Expression vs. Communication
Barthes said about the Author and scriptor, “The Author is thought to nourish the book, which is to say that he exists before it, thinks, suffers, lives for it… [whereas] the modern scriptor is born simultaneously with the text… For him…the hand, cut off from any voice, borne by a pure gesture of inscription (and not of expression), traces a field without origin—or which, at least, has no other origin than language itself, language which ceaselessly calls into question all origins.” In Jewelry and Communication: Breaking the Code, Elizabeth Goring writes “Expression is more internalized… expression does not depend on the response of the viewer. Its principal purpose is to give an outlet to an inner compulsion to create.” The scriptor and the reader go hand-in-hand because a scriptor’s work is not about expression or “a single ‘theological’ meaning.”
The website of contemporary art jeweler Anya Kivarkis comes to mind and its startling lack of text, titles, and descriptions. The work stands alone. I do not pretend to know Kivarkis’s intent by leaving her website text-free, but it does allow for a “pure reading” of the work for me. I am an artist who works with metal, who has read about Kivarkis prior, and has read about art jewelry in general. My reading of her website will be very different than someone else who does not share my life. With or without text it would still be this way, but without text it is more so. Maybe this is her intent? I do not know and I chose not to assign an Author and ‘close this text,’ as Barthes would say. I rather enjoy thinking about it.
When Roland Barthes concludes The Death of the Author with the seemingly melancholy statement “the birth of the reader, must be at the cost of the death of the Author,” he isn’t saying that there is no longer a place for meaning or intent in artwork, he is saying that it is the scriptor’s responsibility to understand this “new way” of reading text. I do not think that Barthes is negating the legitimacy of expression or the Author – but he is giving power to the reader. The scriptor is better equipped to handle this because the scriptor understands the power of the reader.

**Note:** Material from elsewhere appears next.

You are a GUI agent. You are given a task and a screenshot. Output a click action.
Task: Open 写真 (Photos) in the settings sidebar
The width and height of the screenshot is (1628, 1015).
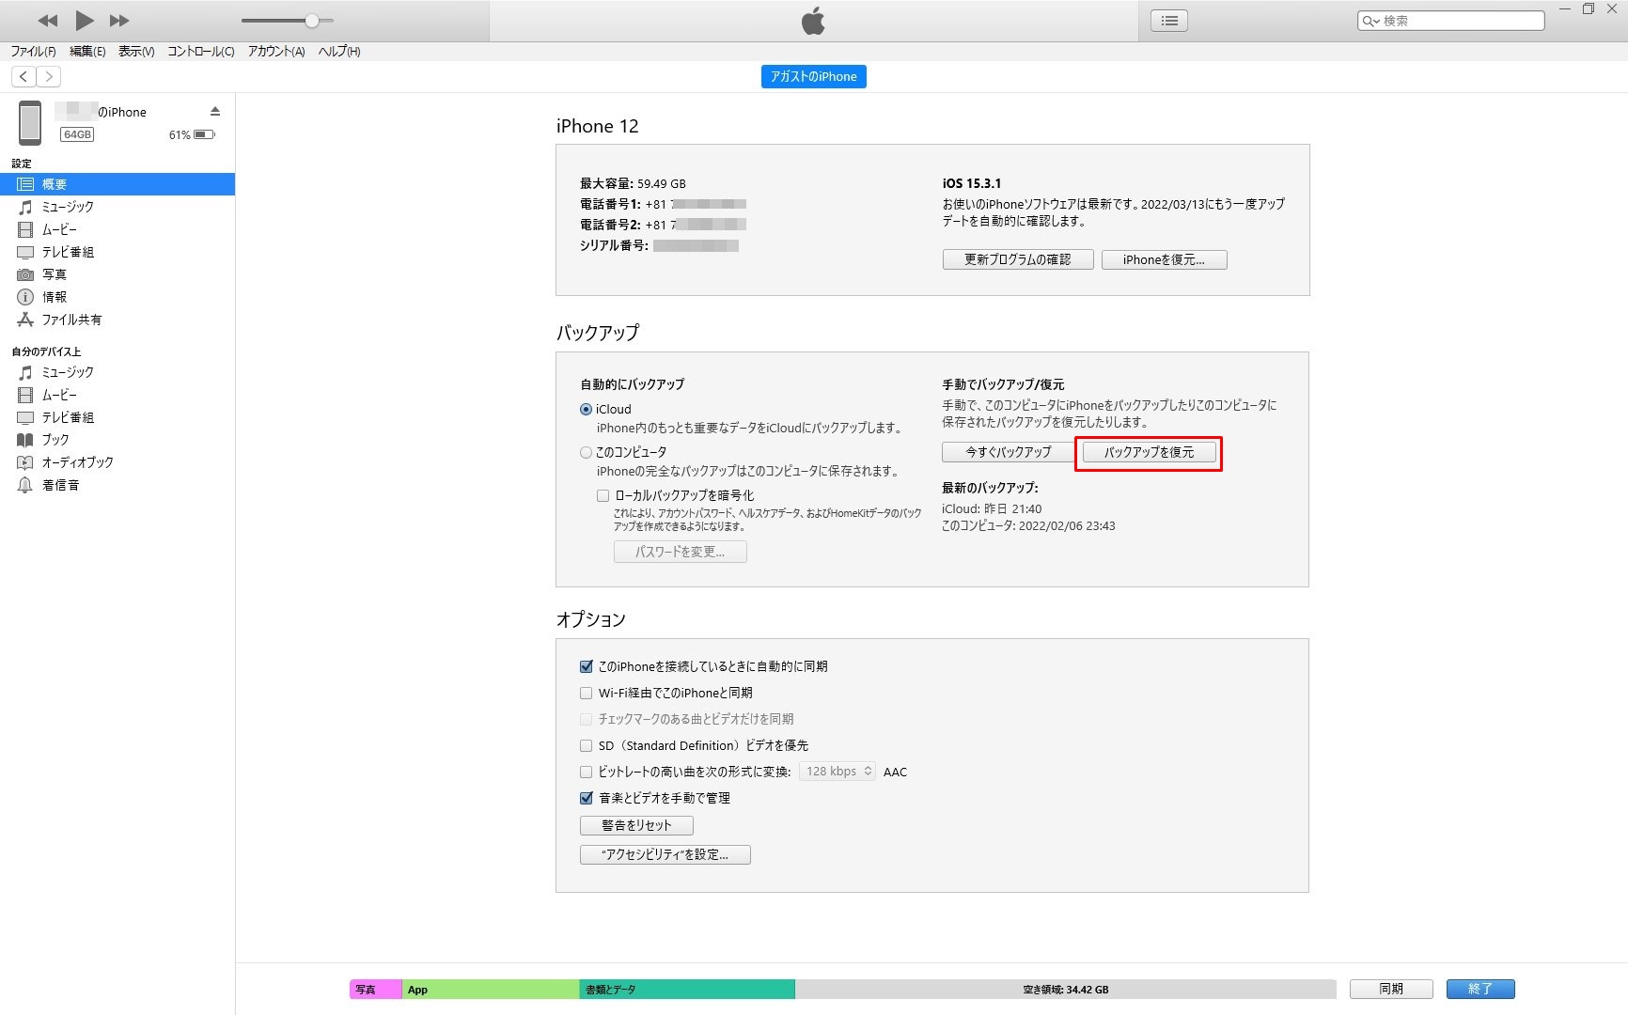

Roland Barthes’ The Death of the Author really resonated with me as an artist; I am a maker but I am also spending equal time reading, thinking and writing about why I make. Bruce Metcalf wrote that “thoughtless work is mindless work.” I have been struggling with conveying this aspect of my process. Over the past few months I am wondering if sharing that part of my process with my audience even matters. Words and text seem both simultaneously sterile because we as a people are desensitized through over-saturation of information, yet loaded with subjective/cultural meaning. I know what my work means to me (today), but does it matter if you do, or if everyone does?
Barthes, Roland. “The Death of the Author.” In Image, music, text. 1977.
Goring, Elizabeth. “Jewelry and Communication: Breaking the Code.” Metalsmith 26, no. 4 (2006): 6-9.
Kivarkis, Anya. “Work.” Anya Kivarkis. http://anyakivarkis.com/project/work/ (accessed April 28, 2014).
Metcalf, Bruce. “On Abandoning Ignorance.” Metalsmith, Spring 1989.